Tracheal suctioning has a potential to cause complications in newborn. Tracheal suctioning, particularly repeated attempts, can cause vagal stimulation, injury to vocal cords, and breakdown of mucosal barrier [15]. Tracheal suctioning is also a difficult procedure to perform. If not accomplished in a time-sensitive manner, this may delay the initiation of effective resuscitation, leading to worsening of hypoxia, acidosis, and hypercapnia, potentially intensifying pulmonary hypertension and adverse long-term neurological outcome [13]. Thus, there are potential harms of the procedure without providing any tangible benefit to the baby. However, it should be appreciated that maintaining a patent airway is a prerequisite for successful resuscitation. Tracheal suctioning may occasionally be required in a meconium-stained nonvigorous newborn where positive pressure ventilation fails to achieve adequate chest expansion or increase in heart rate despite ventilation corrective measures. Therefore, a person skilled in neonatal intubation should always be available in case the need arises.

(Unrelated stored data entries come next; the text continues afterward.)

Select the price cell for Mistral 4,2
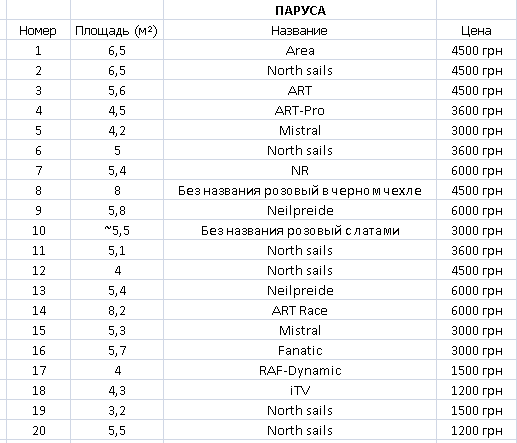This screenshot has height=443, width=517. 476,130
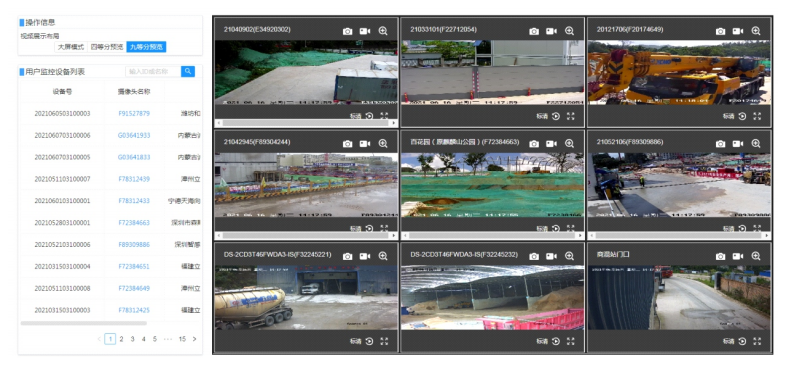The image size is (786, 369).
Task: Go to previous page of device list
Action: pos(99,339)
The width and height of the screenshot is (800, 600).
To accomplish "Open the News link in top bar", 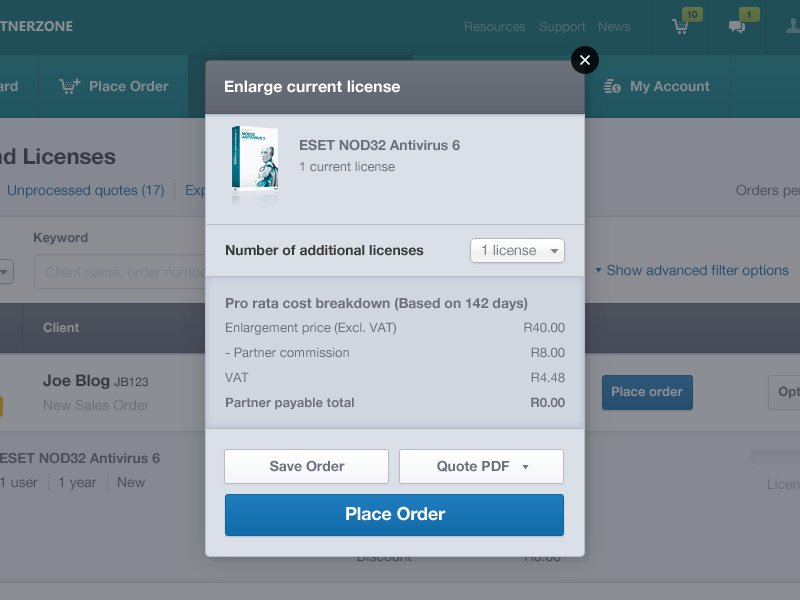I will (x=614, y=27).
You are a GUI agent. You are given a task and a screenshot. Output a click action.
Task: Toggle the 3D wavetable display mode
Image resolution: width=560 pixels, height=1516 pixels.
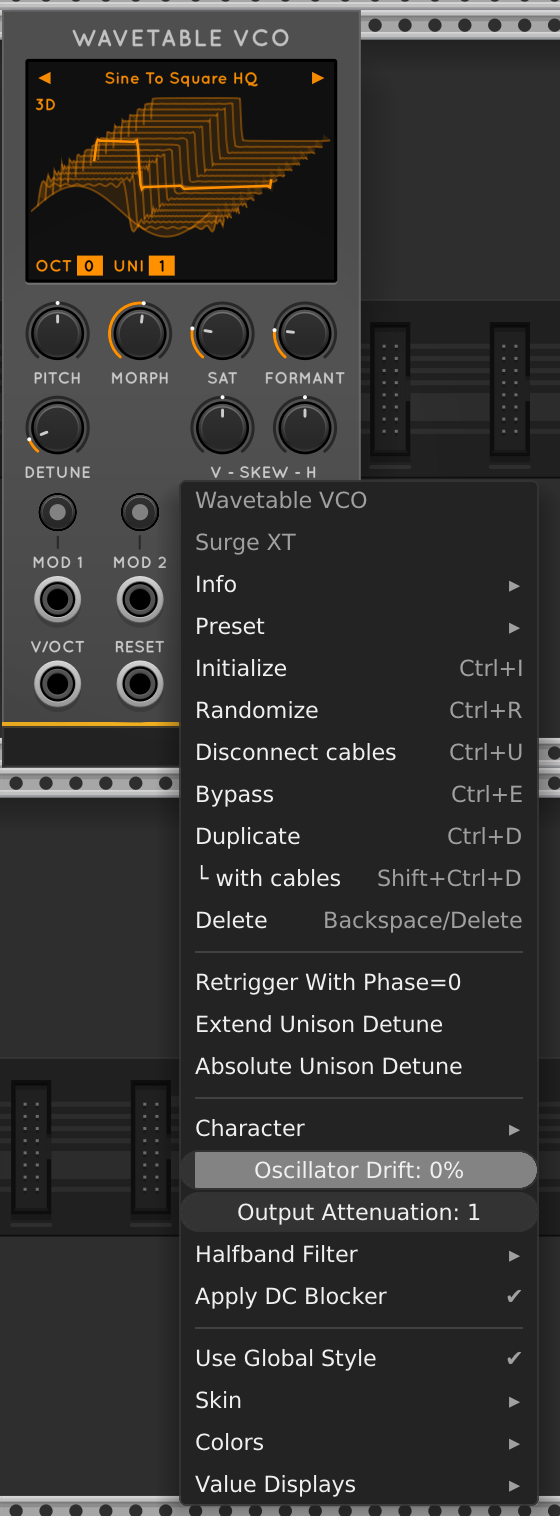coord(45,104)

Respiratory failure secondary to MAS remains a major cause of neonatal morbidity and mortality. In our study, the two groups did not differ with regard to the use of CPAP or mechanical ventilation. The duration of mechanical ventilation was also comparable in two groups. Our study shows that the severity of respiratory morbidity is unaltered whether trachea is suctioned or not. Our observations are contrary to a recent study which reported higher rates of mechanical ventilation in non-suctioned newborns, indicating increased severity of MAS in these neonates [4]. However, this was a pre- and postintervention cohort study with many limitations including difference in rates of fetal distress, late preterm, and postterm births which might have influenced study findings.

We observed numerous complications in our study population, ranging from perinatal asphyxia, seizures, PPHN, shock, acute kidney injury, thrombocytopenia, and metabolic derangements such as hyponatremia, hypocalcemia, and hyper-/hypokalemia. Tracheal suctioning made no difference to rates of complications in two groups. Mortality rate and duration of hospitalization were also comparable in two groups. Thus, tracheal suctioning at birth does not lessen the risk of complications or mortality risk in these babies. In view of our findings, it is difficult to justify the practice of endotracheal suctioning in non-vigorous meconium-stained newborns.

Our study has several limitations. First, this was an unblinded trial so the possibility of bias exists in conclusions drawn from this study. Second, we did not use pulse oximetry monitoring during delivery room resuscitation which would have provided information regarding oxygenation status during tracheal suctioning. Third, no developmental follow-up of study population is available. To conclude, endotracheal suctioning at birth does not reduce the incidence of MAS, complication rates, and mortality risk in non-vigorous neonates born through MSAF.